3. Kepastian Hukum: Dualitas ini bisa mengurangi kepastian hukum bagi para pelaku t indak pidana dan masyarakat umum, karena ada kemungkinan perbedaan penanganan antara kedua lembaga tersebut.
Kesimpulan
Meskipun dalam beberapa negara, termasuk Indonesia, terdapat lebih dari satu lembaga yang memiliki kewenangan penuntutan, teori-teori hukum seperti teori monopoli penuntutan, teori kepastian hukum, teori negara hukum, dan teori keadilan prosedural cenderung menentang adanya dua kewenangan penuntutan dalam satu negara. Teori-teori ini menekankan pentingnya keseragaman, konsistensi, kepastian hukum, dan keadilan dalam penegakan hukum pidana. Kehadiran dua lembaga penuntut memerlukan upaya ekstra untuk memastikan bahwa prinsip-prinsip ini tetap terjaga.

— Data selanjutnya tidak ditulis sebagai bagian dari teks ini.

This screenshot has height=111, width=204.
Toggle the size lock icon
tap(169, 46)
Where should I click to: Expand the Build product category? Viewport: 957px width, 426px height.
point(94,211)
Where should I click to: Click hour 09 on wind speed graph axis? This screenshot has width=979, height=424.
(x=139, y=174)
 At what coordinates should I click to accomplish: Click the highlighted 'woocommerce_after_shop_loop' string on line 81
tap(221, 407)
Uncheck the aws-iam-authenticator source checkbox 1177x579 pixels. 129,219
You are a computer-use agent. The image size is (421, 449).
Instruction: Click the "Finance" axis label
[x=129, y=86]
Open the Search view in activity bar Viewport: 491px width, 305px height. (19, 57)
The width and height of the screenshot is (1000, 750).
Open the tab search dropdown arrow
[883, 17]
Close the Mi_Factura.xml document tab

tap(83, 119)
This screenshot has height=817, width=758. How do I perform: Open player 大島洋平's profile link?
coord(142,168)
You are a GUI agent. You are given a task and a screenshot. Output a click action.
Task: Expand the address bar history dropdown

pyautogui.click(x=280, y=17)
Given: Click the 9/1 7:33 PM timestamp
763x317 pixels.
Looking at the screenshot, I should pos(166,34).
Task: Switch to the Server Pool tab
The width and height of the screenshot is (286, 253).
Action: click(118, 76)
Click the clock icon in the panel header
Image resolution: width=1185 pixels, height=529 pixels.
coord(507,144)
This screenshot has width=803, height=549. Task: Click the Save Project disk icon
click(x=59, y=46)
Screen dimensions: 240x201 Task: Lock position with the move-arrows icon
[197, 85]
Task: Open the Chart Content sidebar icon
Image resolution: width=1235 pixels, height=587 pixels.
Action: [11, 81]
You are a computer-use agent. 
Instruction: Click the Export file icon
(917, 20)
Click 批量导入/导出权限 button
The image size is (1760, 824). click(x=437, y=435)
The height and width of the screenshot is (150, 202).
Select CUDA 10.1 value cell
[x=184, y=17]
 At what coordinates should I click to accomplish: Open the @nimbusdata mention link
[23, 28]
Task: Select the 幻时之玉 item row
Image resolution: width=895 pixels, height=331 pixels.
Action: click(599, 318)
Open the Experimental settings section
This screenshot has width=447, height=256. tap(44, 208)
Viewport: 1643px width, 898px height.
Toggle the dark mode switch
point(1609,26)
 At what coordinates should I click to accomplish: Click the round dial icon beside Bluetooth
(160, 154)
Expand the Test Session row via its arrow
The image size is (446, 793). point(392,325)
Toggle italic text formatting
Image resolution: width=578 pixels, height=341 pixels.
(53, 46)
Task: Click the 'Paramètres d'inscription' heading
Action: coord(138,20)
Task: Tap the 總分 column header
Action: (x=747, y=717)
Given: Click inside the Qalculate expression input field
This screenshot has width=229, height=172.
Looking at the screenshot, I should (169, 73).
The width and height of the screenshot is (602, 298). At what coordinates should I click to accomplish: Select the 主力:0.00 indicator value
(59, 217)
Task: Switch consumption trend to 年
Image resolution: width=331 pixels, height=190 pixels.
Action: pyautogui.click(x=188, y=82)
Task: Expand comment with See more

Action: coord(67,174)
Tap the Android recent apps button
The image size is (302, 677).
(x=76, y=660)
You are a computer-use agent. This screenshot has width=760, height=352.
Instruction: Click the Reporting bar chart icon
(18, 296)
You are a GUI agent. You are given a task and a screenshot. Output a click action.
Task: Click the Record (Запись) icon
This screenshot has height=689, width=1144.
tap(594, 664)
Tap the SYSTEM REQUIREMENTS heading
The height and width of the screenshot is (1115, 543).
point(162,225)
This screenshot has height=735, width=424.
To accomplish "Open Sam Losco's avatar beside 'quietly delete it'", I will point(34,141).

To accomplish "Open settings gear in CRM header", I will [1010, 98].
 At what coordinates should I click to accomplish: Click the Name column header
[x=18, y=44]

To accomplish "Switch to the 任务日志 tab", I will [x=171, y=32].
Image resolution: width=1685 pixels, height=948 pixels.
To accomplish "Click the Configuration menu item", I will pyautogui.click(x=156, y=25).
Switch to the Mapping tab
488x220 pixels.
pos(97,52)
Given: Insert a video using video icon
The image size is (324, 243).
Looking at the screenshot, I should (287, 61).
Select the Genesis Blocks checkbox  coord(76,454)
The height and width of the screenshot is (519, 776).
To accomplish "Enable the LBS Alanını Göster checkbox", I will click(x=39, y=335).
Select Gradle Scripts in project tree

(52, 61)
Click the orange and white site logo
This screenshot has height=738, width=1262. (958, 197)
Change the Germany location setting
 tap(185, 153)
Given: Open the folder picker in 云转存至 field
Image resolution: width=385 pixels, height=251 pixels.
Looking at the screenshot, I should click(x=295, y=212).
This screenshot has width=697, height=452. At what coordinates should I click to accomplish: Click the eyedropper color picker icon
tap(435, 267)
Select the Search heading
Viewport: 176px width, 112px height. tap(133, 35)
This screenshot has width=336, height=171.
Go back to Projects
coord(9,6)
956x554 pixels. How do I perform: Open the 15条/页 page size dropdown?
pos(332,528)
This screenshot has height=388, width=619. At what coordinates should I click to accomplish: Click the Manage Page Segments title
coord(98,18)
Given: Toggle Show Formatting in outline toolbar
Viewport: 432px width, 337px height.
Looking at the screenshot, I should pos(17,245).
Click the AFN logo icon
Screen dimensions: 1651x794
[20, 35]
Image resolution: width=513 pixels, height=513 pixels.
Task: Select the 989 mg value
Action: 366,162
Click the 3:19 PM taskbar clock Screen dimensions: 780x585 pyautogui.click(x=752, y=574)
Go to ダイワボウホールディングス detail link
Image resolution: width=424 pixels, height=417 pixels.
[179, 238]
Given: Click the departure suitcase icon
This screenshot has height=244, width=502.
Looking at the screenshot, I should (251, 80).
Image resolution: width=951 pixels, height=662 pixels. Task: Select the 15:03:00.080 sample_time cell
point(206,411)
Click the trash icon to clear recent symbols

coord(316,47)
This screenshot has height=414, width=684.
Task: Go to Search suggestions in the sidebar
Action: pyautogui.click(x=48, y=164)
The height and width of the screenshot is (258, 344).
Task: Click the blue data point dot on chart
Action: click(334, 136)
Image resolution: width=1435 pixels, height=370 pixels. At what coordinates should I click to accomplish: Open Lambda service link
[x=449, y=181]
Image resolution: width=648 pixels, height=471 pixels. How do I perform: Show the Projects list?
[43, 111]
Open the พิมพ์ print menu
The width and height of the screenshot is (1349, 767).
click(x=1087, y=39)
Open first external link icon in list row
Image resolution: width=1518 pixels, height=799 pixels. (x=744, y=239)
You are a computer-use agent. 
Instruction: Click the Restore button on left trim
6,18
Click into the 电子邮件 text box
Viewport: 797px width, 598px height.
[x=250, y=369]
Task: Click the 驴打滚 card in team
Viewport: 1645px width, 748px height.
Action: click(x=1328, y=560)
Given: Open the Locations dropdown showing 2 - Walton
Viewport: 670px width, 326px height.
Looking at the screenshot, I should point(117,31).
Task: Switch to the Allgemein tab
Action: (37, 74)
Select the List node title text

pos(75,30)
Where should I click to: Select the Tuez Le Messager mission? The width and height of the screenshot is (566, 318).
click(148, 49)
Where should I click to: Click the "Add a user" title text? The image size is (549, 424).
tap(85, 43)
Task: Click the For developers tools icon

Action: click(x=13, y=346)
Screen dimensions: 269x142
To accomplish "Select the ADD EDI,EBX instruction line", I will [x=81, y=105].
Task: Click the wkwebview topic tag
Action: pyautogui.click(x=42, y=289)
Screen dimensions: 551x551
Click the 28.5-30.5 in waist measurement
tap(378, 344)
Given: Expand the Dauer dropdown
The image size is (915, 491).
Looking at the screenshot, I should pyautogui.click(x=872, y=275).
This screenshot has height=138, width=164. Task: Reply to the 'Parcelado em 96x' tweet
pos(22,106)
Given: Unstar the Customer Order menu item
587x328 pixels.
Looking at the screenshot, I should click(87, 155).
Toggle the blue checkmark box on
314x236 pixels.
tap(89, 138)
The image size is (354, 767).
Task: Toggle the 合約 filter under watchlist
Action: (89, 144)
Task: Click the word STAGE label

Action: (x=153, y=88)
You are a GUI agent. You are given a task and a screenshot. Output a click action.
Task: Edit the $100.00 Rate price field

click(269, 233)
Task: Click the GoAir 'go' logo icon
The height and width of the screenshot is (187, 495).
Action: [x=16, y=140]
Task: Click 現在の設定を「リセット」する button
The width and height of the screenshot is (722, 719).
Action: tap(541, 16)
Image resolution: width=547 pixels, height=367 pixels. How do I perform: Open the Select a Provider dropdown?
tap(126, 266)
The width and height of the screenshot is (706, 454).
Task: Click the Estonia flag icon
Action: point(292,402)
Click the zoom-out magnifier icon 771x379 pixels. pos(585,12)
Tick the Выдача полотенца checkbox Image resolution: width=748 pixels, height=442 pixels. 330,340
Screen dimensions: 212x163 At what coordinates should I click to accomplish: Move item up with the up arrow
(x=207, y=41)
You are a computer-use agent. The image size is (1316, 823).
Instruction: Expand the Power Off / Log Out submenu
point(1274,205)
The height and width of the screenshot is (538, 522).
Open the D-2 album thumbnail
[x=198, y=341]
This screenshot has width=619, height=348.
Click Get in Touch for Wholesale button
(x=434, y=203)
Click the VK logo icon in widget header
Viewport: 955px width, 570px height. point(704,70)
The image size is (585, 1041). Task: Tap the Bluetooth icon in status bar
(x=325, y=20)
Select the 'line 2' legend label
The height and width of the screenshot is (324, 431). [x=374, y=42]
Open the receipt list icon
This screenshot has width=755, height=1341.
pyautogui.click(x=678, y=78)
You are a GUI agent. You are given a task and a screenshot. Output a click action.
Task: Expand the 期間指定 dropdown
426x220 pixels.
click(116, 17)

Sistem satu lembaga penuntut umum yang diterapkan di berbagai negara di atas menunjukkan bahwa monopoli penuntutan dapat memberikan manfaat signifikan dalam hal keseragaman, kepastian hukum, efisiensi, dan transparansi dalam penegakan hukum. Negara-negara ini berhasil menerapkan sistem tersebut untuk menjaga integritas dan keadilan dalam sistem peradilan pidana mereka.
Saran
Mengalir dari analisis singkat di atas dan referensi yang ada, disarankan agar Presiden mempertimbangkan untuk mengembalikan kewenangan penuntutan KPK kepada Kejaksaan. Langkah ini diharapkan dapat meningkatkan keseragaman, kepastian hukum, efisiensi, transparansi, dan akuntabilitas dalam penegakan hukum di Indonesia. Implementasi perubahan ini harus diikuti dengan revisi undang-undang yang relevan untuk memastikan bahwa KPK tetap memiliki kewenangan kuat dalam penyelidikan dan penyidikan kasus korupsi, sementara Kejaksaan menangani penuntutannya. Hal ini merupakan suatu simponi yang indah
Referensi :
- Mertokusumo, Sudikno. (2010). Mengenal Hukum: Suatu Pengantar. Yogyakarta: Liberty
- Manan, Bagir. (2005). Teori dan Politik Konstitusi. Jakarta: Pustaka Sinar Harapan.
- Schmidt, Peter H. (2009). Law and Society: A Sociological Perspective. New York: Springer.